Text section:
Next we cross to the Left Bank to search out the famous Shakespeare & Co. Bookstore. This store, established in the 1920s carries English language books and has been a staple of the expatriate family of English and Americans ever since. The owner was the first person to publish Ulysses, the home away from home for Hemingway and Gertrude Stein. Now, expanding to the surrounding buildings adjoining, it is still selling books to the English language readers, and just tourists. As we approached, the line to enter the store stretched out and through to the street.

We stood in line and finally entered. There was no pressure and we spent a few fine minutes browsing as we do in any bookstore. However the crowds and the heat became over powering. We worked our way out without purchases, but glad for the experience. We then stepped down the block for our afternoon snack. Wine, beer, and Aperol Spritzer not accompany our Cheeseburgers and Hot Dog - French style. At least they were accompanied by the standard frites.

The cheeseburgers were very loosely formed patties, topped by a very runny cheese sauce. Also on the plate, together with the frites, was a small cup of guacamole and 4 tortilla chips. The Hot Dog was a baguette, split, with a foot long and grated Swiss Emmantel cheese, then cut in half. Not unflavorful but strange. We then head back towards our hotel, walking along the Seine, passing Notre Dame and stopping for an obligatory selfie from the bridge, and then on across the Îles St. Louis and back onto the right bank.

Brief A: In the Paris travel account, what besides the frites was served on the plate with the cheeseburgers?
Brief B: Proceed with the Paris travel account from its final sentence, adding one paragraph in the same first-person plural voice.

Raw data:
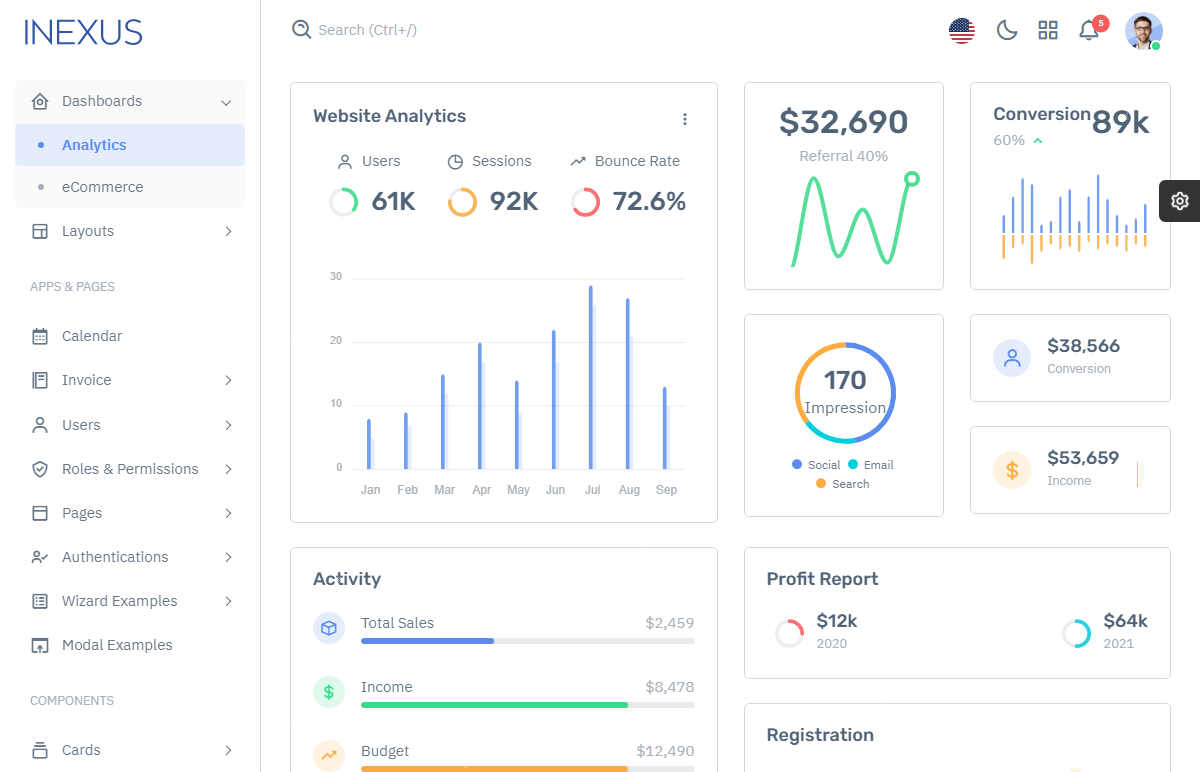1200x772 pixels.
Task: Open the Website Analytics kebab menu
Action: (685, 118)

Answer A: A small cup of guacamole and 4 tortilla chips.

Answer B:
We arrive back around 6:30 and go to our rooms for a rest and to gather again for a plan for the balance of the evening. Lee finds a bucket of ice to cool down the champagne she had received as a Birthday gift from our landlady in Dinan and we decide to gather in our room to open. At 7:30, our phones start erupting with bulletins, and we gather in front of CNN to watch the unbelievable fire consuming the icon we had just spent hours skirting and walking around - Notre Dame. We watched, transfixed and astonished as the flames consumed and the spire came down. With that piece of news culminating our first day, we determined that we should call it a night around 10:00 and regroup for a plan for tomorrow.